Well, you have probably read it everywhere you have turned recently: The Toronto real estate market has shifted into a Buyer’s market! This has made it more difficult on sellers as their expectations may still be with last year’s prices. No matter how hard you as a seller may wish for yesterday’s prices it is important to respect today’s market facts – if you ignore what the market tells you today your home will sit on the market (but, “out” of the market – see previous blog about the 80/20 rule for an explanation of this comment) and you will not make as much money as if you had priced it “in” the market…

Creating a fair yet attractive price is essential to a successful sale. But it isn’t easy easy! Buyers are ofter well informed about recent events in the marketplace. They select homes by comparison shopping and are very aware of subtle differences in features and value from home to home. In their eyes, your price must be justified in comparison to other available homes.

Obtaining the best return for your property requires competitive pricing from day-one (you only have one chance to make a good first impression). A home should be priced according to recent market data comparisons.
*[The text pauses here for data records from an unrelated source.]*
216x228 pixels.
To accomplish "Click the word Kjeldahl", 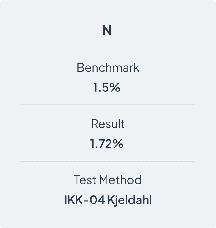I will point(130,200).
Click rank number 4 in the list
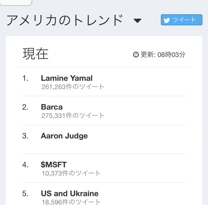The image size is (208, 205). (25, 165)
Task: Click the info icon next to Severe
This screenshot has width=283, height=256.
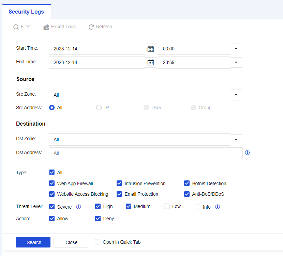Action: coord(79,207)
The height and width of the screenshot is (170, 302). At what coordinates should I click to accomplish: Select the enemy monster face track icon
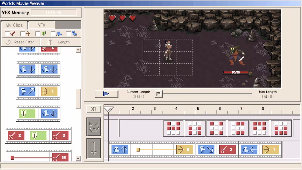pos(94,127)
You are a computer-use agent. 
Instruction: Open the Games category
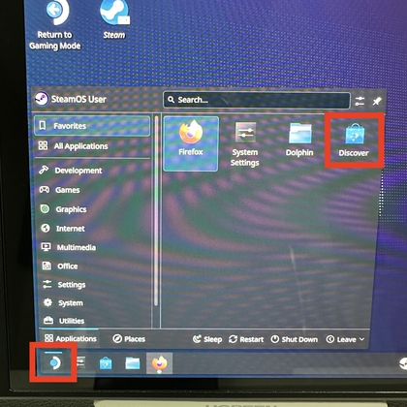60,190
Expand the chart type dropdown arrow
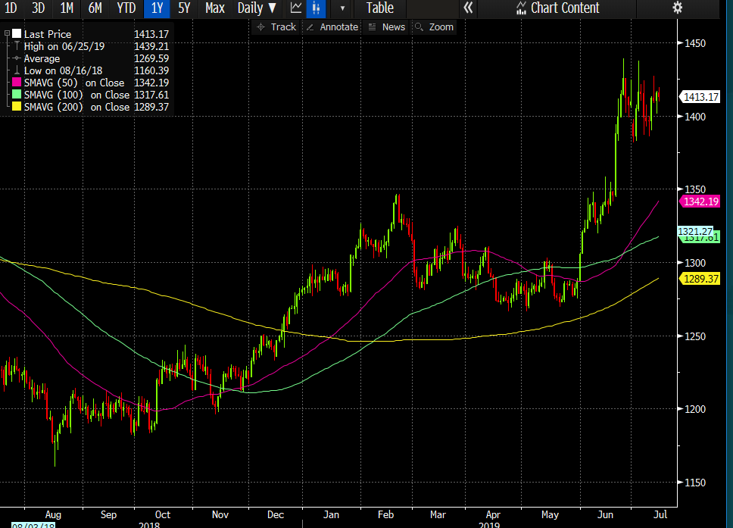 342,8
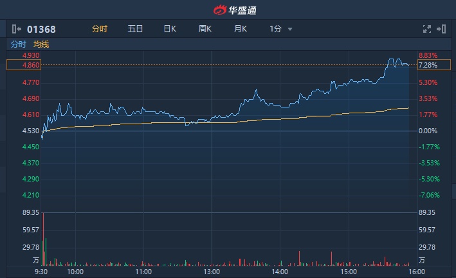The image size is (456, 278).
Task: Click the stock code 01368
Action: 42,29
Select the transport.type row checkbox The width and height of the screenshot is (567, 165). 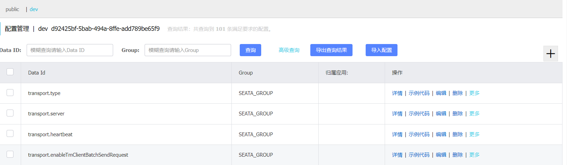click(10, 93)
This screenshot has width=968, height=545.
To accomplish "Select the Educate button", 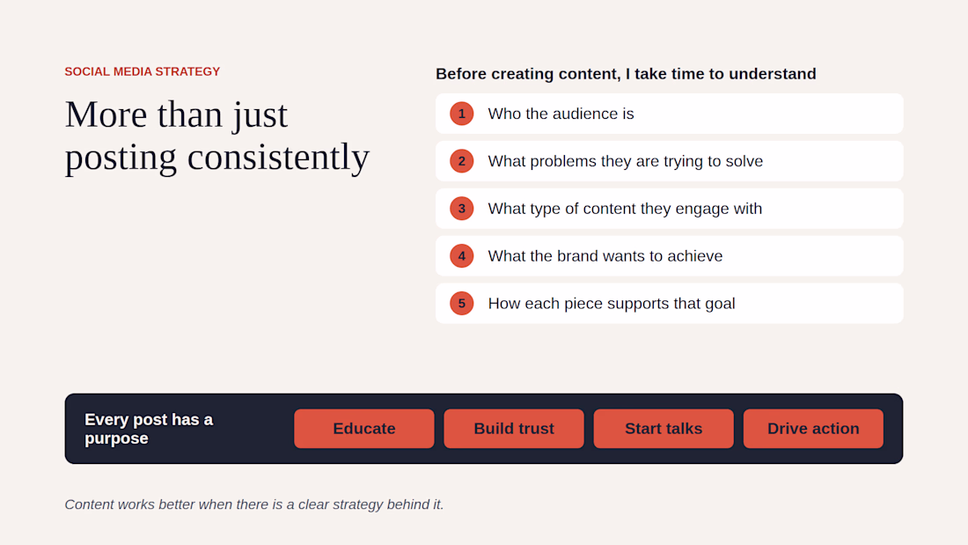I will pos(364,428).
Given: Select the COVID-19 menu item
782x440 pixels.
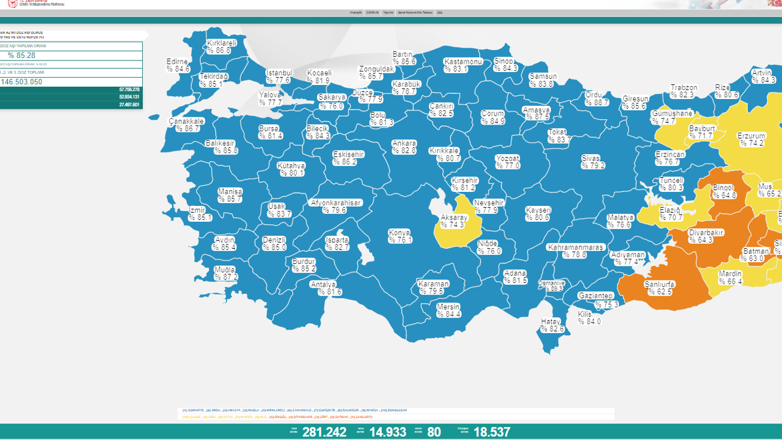Looking at the screenshot, I should (x=373, y=12).
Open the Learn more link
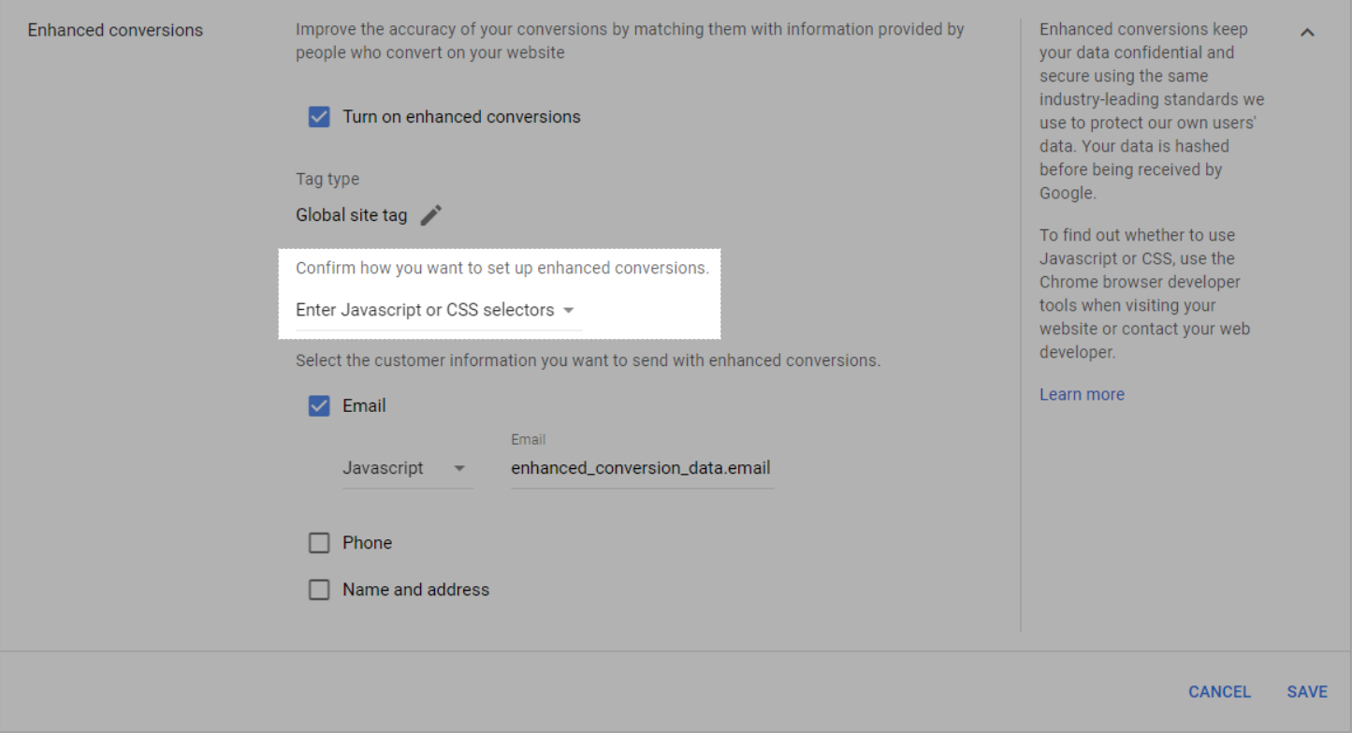 pos(1082,395)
There are a number of factors that influence the value of your property:

  • Prior Sales
  • Location
  • Condition
  • Improvements
  • Market Conditions
  • Competitive Market Analysis

Taking these factors into account, we will prepare a competitive market analysis to reflect the current market value of your property. It includes an examination of your property as well as a study of competitive properties currently on the market and those that have recently sold. This information helps you to properly position your property.

No Realtor can control market value. The selection of a listing agent should be based on their service, fees and reputation, not on their estimate of market value. It is the ‘invisible hand’ of the market that determines the sale price you will ultimately achieve.
Competitive Pricing vs. Overpricing

First impressions are lasting. A house realistically priced and properly presented from day-one offers the best opportunity for you to sell quickly and obtain the best price.
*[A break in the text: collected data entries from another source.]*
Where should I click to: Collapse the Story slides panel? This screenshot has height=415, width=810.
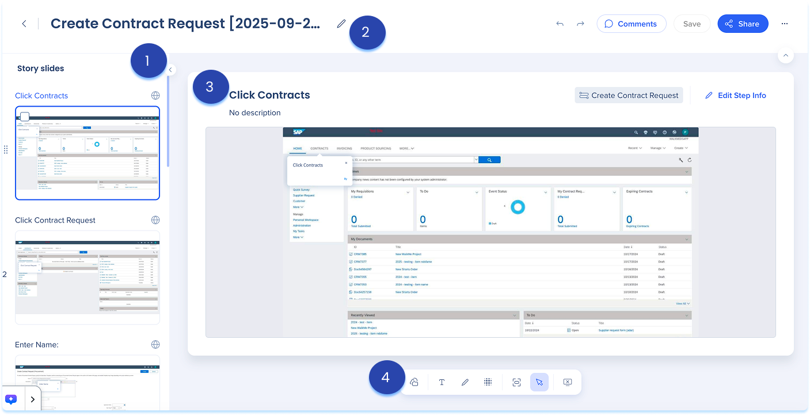pos(170,70)
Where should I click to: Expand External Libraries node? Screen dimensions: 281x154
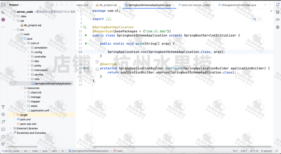click(11, 128)
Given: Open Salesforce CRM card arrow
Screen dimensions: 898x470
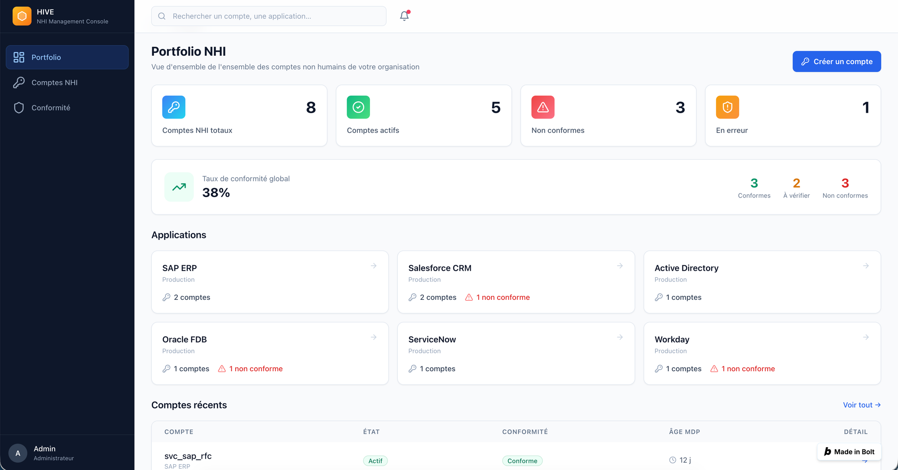Looking at the screenshot, I should [x=620, y=266].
Qualified buyers and their agents have been looking in your area and waiting for a suitable house at an appropriate price to come on the market. If reasonably priced, it is possible your property will sell quickly to waiting buyers.
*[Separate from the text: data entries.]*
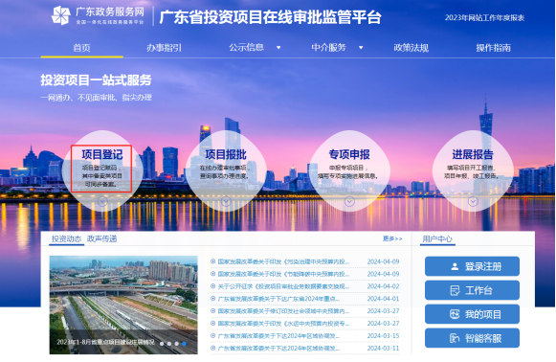Open the 办事指引 menu item
The image size is (556, 362).
(x=165, y=48)
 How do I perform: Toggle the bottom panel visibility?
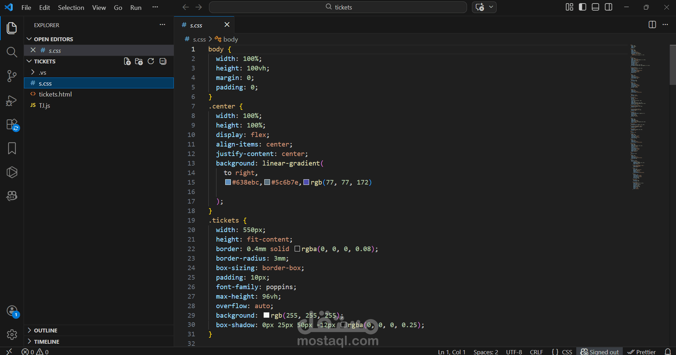click(x=595, y=7)
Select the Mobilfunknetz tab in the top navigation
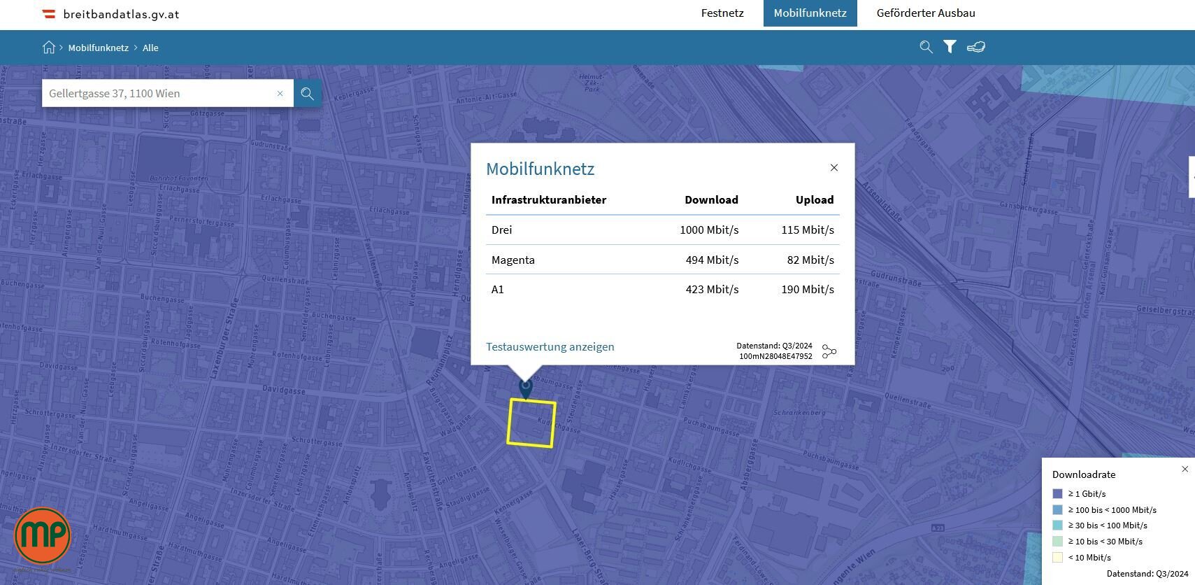The height and width of the screenshot is (585, 1195). (810, 13)
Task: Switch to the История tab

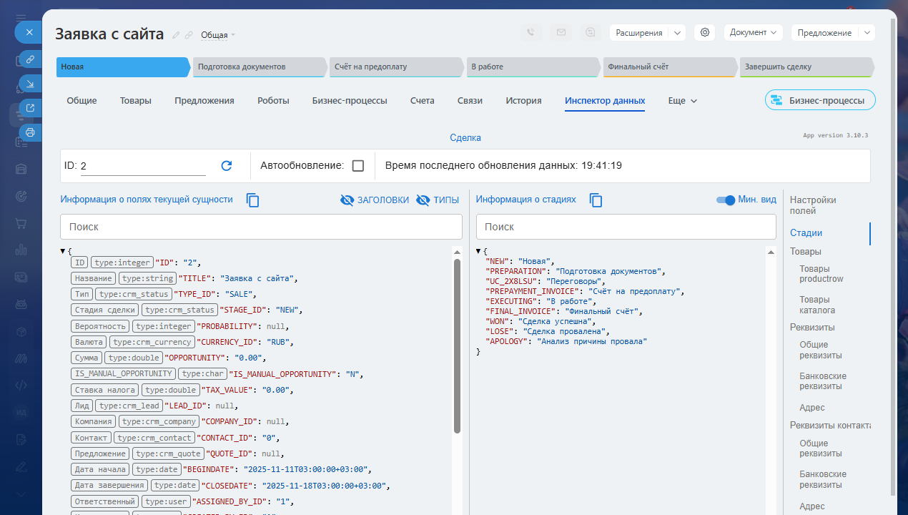Action: coord(523,101)
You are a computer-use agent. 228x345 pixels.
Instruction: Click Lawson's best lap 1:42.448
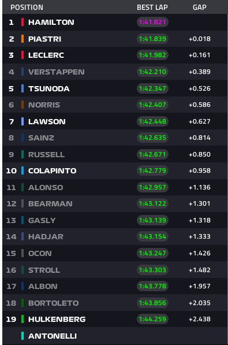[x=152, y=121]
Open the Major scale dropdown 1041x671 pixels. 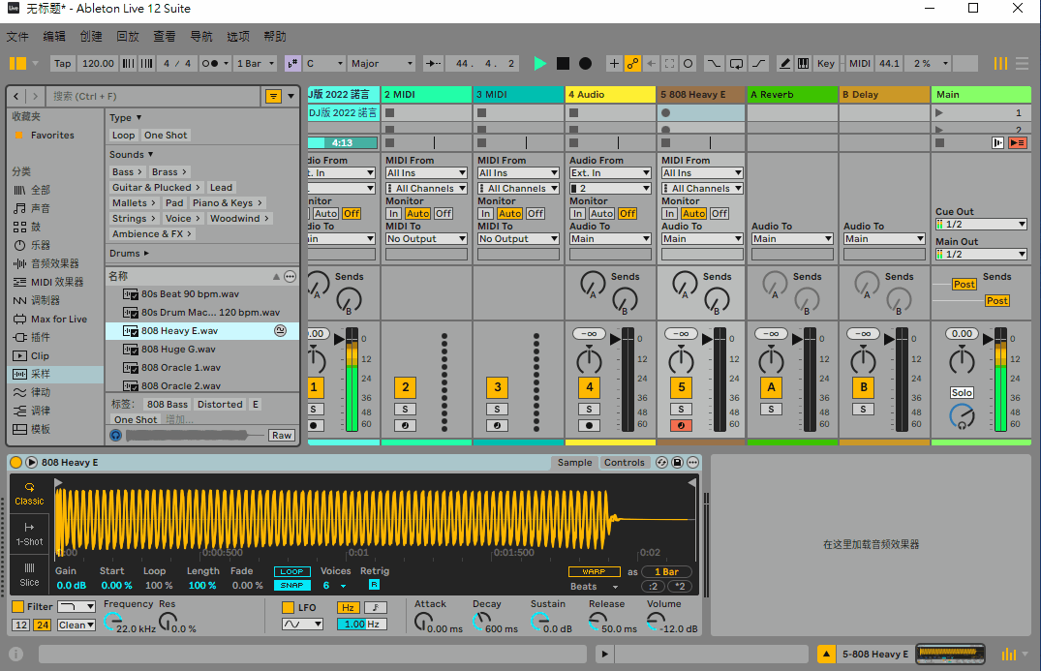point(382,64)
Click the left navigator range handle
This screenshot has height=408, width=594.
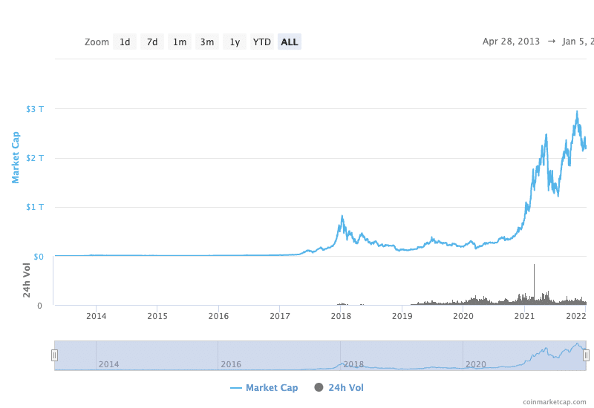[x=54, y=355]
Competitively priced properties encourage reasonable offers, pleasant negotiations and a smooth closing.
Overpricing costs in terms of money, disappointment, and missed opportunities. If the price is too high , buyers may not even look at an otherwise attractive property.
An overpriced property can go stale after the important first few weeks when the home is new on the market and getting the most exposure. Then, when the price is adjusted at a later time, the house is often overlooked.
If you were able to arrange a sale for substantially more than comparable properties it may fail to close through difficulty securing an appraisal and mortgage financing.

The Paradox of Price: When the ‘price is right’ buyers get involved quickly and sellers gain a competitive advantage. Use the paradox of price to your benefit. If you have the will to set a compelling price, the reaction of the marketplace will amaze you.